We will explain the general place of supply rules that determine the tax rate to charge for interprovincial supplies.
And we will give you information for straightforward business interprovincial supplies.
With me is John Kelly.
Subject matter expert: Thank you Kathleen.
Host: Can you explain to me which tax rate to charge when doing business with clients who are in a different province?
Subject matter expert: That’s actually a very common question, especially as small businesses start to expand.
Some provinces, referred to as the participating provinces, harmonized their provincial sales tax with the GST to create the harmonized sales tax, or the HST.
A taxable supply, other than a zero-rated supply, made in a non-participating province is subject to the GST. When such a supply is made in a participating province, it is subject to the HST. The rate of tax to charge for a supply is determined by the province or territory in which the supply is made, which is referred to as the place of supply.

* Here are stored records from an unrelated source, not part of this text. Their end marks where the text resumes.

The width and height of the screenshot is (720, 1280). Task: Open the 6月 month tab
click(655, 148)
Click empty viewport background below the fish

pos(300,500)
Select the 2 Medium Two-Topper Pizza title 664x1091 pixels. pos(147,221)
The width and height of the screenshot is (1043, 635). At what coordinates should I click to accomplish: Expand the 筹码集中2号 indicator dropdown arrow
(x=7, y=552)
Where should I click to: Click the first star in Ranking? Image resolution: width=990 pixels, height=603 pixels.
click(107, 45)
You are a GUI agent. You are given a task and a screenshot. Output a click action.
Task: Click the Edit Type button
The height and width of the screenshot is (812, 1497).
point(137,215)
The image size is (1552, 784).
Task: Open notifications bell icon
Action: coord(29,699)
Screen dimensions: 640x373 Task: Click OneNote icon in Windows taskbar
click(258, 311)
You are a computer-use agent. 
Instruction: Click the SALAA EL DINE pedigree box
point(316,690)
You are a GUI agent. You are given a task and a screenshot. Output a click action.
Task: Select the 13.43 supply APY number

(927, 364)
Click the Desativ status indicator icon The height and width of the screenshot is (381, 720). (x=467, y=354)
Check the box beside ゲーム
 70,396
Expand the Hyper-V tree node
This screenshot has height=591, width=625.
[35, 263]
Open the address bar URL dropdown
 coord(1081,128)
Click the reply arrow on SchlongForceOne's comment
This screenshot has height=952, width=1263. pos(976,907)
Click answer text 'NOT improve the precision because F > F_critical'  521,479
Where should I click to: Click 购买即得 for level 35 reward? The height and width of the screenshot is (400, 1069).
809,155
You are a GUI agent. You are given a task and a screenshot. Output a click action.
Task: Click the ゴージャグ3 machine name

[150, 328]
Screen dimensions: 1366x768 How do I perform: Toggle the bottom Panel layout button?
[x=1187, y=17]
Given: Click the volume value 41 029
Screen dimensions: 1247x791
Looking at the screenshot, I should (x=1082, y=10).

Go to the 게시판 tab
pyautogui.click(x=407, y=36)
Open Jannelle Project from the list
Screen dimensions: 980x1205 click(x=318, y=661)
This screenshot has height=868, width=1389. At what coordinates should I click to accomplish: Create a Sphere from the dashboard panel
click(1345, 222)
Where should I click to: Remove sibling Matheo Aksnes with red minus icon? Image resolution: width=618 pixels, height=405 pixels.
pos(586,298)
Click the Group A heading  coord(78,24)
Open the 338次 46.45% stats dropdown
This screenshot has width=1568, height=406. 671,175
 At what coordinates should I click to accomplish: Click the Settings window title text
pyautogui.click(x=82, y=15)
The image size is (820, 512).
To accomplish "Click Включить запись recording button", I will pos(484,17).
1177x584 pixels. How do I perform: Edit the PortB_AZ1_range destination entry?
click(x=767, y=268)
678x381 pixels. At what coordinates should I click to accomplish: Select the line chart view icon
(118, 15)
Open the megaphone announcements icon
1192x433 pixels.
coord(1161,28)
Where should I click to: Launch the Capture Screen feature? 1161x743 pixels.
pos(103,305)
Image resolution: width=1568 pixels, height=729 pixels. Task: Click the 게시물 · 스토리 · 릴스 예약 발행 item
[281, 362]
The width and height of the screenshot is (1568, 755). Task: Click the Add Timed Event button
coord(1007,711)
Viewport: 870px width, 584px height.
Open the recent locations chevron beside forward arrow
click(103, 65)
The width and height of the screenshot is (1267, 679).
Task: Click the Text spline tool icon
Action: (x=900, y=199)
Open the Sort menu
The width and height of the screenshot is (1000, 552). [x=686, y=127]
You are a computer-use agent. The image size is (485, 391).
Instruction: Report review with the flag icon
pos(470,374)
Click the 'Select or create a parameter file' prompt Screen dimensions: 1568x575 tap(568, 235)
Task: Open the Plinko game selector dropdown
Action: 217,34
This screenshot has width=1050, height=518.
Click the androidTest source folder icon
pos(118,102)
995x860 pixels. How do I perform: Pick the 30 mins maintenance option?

The place of supply is determined by the place of supply rules that vary and depend on the type of supply being made.
The two most common categories of supplies for new small businesses are goods and services.
Let’s take a look at goods first.
Host: What can you tell me about the supply of goods in other provinces?
Subject matter expert: Generally, the supply of a good by way of sale is deemed to have been made in a particular province or territory if legal delivery of the goods to the purchaser occurs in that province or territory.
For this rule, the goods are considered to be delivered in a particular province or territory and not in any other province, if the supplier either: ships the goods to a destination in the particular province or territory that is specified in the contract for carriage of the property; or transfers possession of the goods to a common carrier or consignee that the supplier has retained on behalf of the purchaser, to ship the goods to such a destination; or sends the goods by mail or courier, to an address in the particular province or territory.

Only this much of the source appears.